The late David Breashears (middle) with Conrad Anker (left) and John Ackerly (right). An elite mountaineer and accomplished filmmaker, Breashears used his unique talents to shine a spotlight on Tibet.

The International Campaign for Tibet is mourning the loss of David Breashears, a history-making mountaineer and Emmy-winning filmmaker who used his special talents to shine a spotlight on Tibet.

Breashears died of natural causes on March 14 at age 68 at his home in Marblehead, Massachusetts.

ICT Board Member and former President John Ackerly had been a good friend of Breashears since their first trip to Tibet together in 1992, when he guided Breashears to get footage of Tibetan prisons. “The determination that made David famous as a mountaineer enabled him to get closer to prisons than any other photographer—and to run even faster when we were about to get caught,” Ackerly said.

Breashears became famous as a rock climber and mountaineer before pivoting to become a filmmaker and an activist for the climate and the peoples of Nepal and Tibet. He founded GlacierWorks in 2007 to show how fast glaciers were receding as humans warm the Earth.

Breashears was a founding member of the Board of Advisors of the Rowell Fund for Tibet, which provides grants to Tibetans making contributions in the fields of visual arts and media, as well as environmental and women’s rights. The fund continues the legacy of Breashears’ friends Barbara and Galen Rowell, who created the book “My Tibet” with His Holiness the Dalai Lama and died in a tragic plane crash in 2002.

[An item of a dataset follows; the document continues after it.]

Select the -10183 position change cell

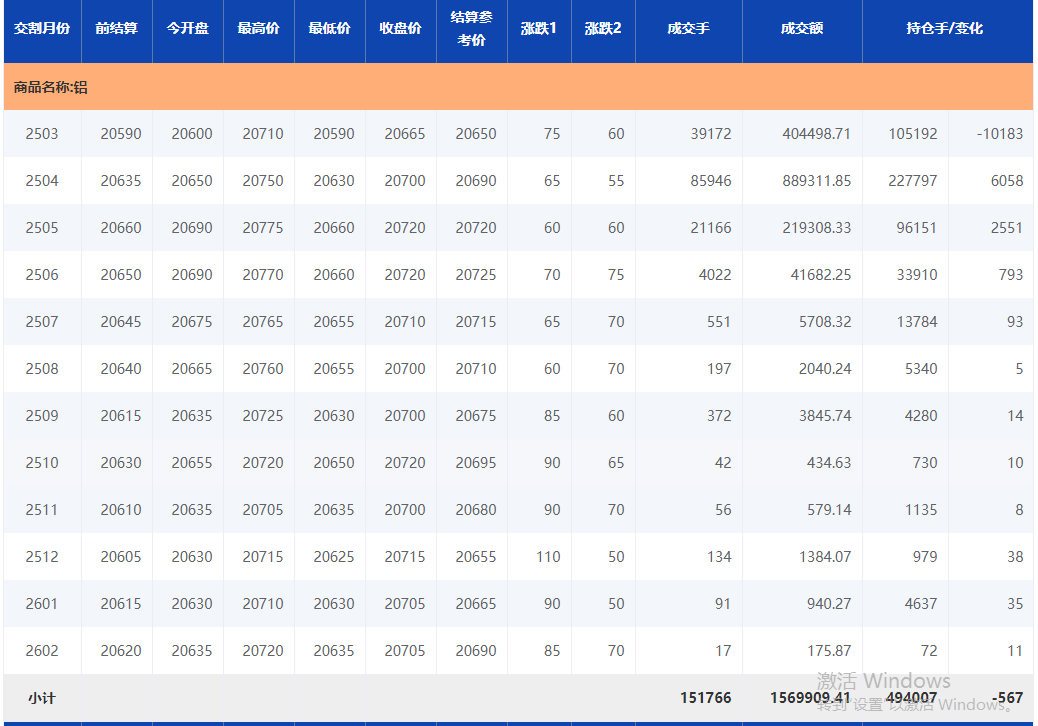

As a filmmaker, Breashears worked on several projects related to Tibet, including the 1997 feature film “Seven Years in Tibet” starring Brad Pitt. According to The New York Times, during the film’s production, Breashears “smuggled a camera into Lhasa, the Tibetan capital, running the risk of arrest by the Chinese authorities.” China has illegally occupied Tibet for over 65 years.

Breashears was also the driving force behind “Red Flag Over Tibet,” a 1994 Frontline, WGBH-TV program shot in Tibet, as well as in India and Nepal.

An elite mountaineer, Breashears in 1983 transmitted the first live television pictures from the summit of Mount Everest, which Tibetans know as Chomolangma. Two years later, Breashears became the first American to reach the summit twice.

In 1996, Breashears co-directed and photographed the first IMAX film shot on Mount Everest. When an infamous blizzard hit the mountain that May, Breashears and his team stopped filming to help stranded climbers, earning praise for their courage.

When Breashears’ expedition eventually reached the summit, a member of the team, Jamling Tenzing Norgay, son of the legendary Sherpa mountaineer Tenzing Norgay, placed photos of the Dalai Lama and Buddhist prayer flags there.

“Everest,” the film that Breashears co-directed about the expedition, is the highest-grossing IMAX documentary of all time.

Breashears talked about the making of “Everest” during fundraisers he hosted for the International Campaign for Tibet.

Breashears was also a good friend and mentor to many ICT members, including Bob Palais and Blake Kerr.

“David was a purist and a perfectionist,” said Palais, a research professor in mathematics at the University of Utah. “It would seem nearly impossible to sustain those ideals in any one of the realms in which he exceeded: bold climbs from groundfall to high altitude, extreme cinematography, human rights advocacy and climate science, culinary arts and the art of friendship … but he made them all look effortless.”

Breashears also used his skills to raise money for the Rowell Fund for Tibet.

Along with John Ackerly, Jimmy Chin and ICT President Tencho Gyatso, Breashears helped guide ICT members to the summit of Grand Teton in Wyoming, raising $60,000 for the fund.

“A mountain is a challenge and requires determination and fortitude, and the situation in Tibet is a metaphor for that,” Breashears told media covering the climb.

He added: “It’s a long struggle, but we have to be active … The climb wasn’t the end of an effort, it’s the beginning of the effort.”